## What is required
Every line from the one containing "The width and height of the screenshot is (611, 382)." to the one containing "The image size is (1260, 845)." in the records below, both included, must be set down exactly, and no other line.

## Records supplied
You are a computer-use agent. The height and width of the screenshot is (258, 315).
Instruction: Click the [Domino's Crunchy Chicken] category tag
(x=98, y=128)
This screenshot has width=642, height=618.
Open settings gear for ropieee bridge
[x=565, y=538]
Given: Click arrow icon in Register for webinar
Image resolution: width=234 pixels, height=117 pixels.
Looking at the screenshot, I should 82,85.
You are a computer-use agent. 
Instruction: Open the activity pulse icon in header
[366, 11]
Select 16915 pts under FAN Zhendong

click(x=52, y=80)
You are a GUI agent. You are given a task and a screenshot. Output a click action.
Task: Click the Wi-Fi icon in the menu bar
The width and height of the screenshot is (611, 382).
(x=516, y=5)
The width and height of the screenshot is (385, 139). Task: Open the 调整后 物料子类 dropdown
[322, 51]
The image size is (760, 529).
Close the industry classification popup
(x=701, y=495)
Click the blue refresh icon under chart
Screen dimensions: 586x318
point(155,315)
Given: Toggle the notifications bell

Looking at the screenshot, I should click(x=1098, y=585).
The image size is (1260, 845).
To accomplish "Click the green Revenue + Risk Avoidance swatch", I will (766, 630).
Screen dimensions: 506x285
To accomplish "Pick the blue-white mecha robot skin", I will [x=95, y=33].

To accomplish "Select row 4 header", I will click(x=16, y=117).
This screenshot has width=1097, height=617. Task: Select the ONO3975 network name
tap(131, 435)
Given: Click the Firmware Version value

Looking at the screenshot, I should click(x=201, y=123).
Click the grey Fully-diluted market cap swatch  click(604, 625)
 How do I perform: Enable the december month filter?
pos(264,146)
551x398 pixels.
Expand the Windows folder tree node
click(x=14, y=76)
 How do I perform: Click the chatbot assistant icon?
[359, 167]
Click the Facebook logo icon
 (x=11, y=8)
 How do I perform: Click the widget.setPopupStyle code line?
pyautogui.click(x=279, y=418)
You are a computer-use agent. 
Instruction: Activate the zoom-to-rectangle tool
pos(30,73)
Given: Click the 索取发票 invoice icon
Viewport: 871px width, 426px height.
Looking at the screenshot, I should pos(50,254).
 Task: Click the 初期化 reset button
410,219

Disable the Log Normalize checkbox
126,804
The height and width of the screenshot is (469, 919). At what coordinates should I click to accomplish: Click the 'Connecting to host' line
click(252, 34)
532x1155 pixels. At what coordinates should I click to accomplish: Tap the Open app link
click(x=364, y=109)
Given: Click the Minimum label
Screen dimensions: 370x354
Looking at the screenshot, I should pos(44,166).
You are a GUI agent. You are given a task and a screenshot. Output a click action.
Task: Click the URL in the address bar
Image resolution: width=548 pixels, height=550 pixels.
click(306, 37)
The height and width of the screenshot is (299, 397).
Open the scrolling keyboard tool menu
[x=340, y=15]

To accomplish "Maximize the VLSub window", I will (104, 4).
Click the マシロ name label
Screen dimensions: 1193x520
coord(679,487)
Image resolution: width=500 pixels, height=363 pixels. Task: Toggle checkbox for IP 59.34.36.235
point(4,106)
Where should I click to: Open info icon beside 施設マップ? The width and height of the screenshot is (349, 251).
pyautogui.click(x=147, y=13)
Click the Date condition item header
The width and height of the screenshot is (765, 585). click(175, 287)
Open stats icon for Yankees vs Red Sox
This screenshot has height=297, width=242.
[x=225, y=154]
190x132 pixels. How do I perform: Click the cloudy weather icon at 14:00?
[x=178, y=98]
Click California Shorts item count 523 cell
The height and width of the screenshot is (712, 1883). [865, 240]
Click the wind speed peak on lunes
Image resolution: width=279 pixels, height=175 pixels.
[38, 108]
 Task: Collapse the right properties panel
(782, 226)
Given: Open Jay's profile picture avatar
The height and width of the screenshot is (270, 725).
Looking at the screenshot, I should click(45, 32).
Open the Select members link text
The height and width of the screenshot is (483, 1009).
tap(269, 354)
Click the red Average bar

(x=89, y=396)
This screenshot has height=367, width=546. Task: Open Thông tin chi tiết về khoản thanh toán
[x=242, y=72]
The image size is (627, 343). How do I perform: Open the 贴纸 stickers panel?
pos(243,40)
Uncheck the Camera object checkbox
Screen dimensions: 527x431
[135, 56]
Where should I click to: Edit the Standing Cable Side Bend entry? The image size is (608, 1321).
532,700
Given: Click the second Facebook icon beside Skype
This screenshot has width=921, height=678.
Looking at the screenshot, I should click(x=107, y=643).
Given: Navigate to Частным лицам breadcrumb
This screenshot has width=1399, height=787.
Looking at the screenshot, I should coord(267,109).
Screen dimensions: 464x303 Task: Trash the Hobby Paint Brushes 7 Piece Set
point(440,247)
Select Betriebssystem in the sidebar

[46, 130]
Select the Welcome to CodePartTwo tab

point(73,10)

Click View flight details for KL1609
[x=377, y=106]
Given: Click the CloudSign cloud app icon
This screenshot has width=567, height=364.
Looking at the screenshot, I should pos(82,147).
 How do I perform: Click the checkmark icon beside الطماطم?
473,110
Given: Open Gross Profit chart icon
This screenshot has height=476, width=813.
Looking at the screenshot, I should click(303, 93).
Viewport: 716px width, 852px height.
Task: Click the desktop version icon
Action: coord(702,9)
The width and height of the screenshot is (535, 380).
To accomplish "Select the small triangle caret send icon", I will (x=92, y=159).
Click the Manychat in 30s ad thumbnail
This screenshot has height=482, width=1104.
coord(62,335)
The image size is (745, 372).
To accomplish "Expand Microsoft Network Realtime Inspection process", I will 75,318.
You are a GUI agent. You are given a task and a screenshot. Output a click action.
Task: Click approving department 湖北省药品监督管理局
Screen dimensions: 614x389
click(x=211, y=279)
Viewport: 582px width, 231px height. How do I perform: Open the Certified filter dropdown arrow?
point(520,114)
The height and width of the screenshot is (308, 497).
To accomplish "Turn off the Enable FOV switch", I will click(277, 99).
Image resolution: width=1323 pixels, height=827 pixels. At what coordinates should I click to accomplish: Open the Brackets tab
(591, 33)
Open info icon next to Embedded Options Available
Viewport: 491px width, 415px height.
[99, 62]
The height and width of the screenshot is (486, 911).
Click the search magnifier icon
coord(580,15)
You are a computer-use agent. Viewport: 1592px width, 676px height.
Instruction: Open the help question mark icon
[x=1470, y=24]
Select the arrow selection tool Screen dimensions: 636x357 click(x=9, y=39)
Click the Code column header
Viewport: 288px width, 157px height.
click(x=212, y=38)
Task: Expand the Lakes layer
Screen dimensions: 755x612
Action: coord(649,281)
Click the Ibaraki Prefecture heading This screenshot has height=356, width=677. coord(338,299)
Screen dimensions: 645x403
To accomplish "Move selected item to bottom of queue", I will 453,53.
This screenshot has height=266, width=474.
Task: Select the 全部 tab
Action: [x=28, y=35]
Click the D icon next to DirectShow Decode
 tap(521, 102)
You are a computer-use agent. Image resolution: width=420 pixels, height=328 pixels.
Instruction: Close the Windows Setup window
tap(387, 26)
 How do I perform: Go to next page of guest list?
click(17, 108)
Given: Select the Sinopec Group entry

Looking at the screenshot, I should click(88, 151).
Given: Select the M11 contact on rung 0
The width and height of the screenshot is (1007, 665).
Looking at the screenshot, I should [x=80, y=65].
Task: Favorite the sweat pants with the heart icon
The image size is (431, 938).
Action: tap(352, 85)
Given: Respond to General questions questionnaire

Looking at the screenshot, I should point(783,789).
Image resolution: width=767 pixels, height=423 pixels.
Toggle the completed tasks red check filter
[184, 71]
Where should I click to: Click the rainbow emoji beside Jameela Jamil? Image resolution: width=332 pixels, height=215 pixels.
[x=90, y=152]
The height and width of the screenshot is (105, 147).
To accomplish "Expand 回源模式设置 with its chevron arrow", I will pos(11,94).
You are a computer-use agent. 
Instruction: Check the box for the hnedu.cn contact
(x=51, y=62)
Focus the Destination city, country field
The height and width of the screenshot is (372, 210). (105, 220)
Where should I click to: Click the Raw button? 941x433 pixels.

## Solution to the problem
The width and height of the screenshot is (611, 382).
(x=516, y=5)
The width and height of the screenshot is (385, 139). Task: Open the 调整后 物料子类 dropdown
[322, 51]
The image size is (760, 529).
Close the industry classification popup
(x=701, y=495)
Click the blue refresh icon under chart
Screen dimensions: 586x318
point(155,315)
Given: Toggle the notifications bell

Looking at the screenshot, I should click(x=1098, y=585).
The image size is (1260, 845).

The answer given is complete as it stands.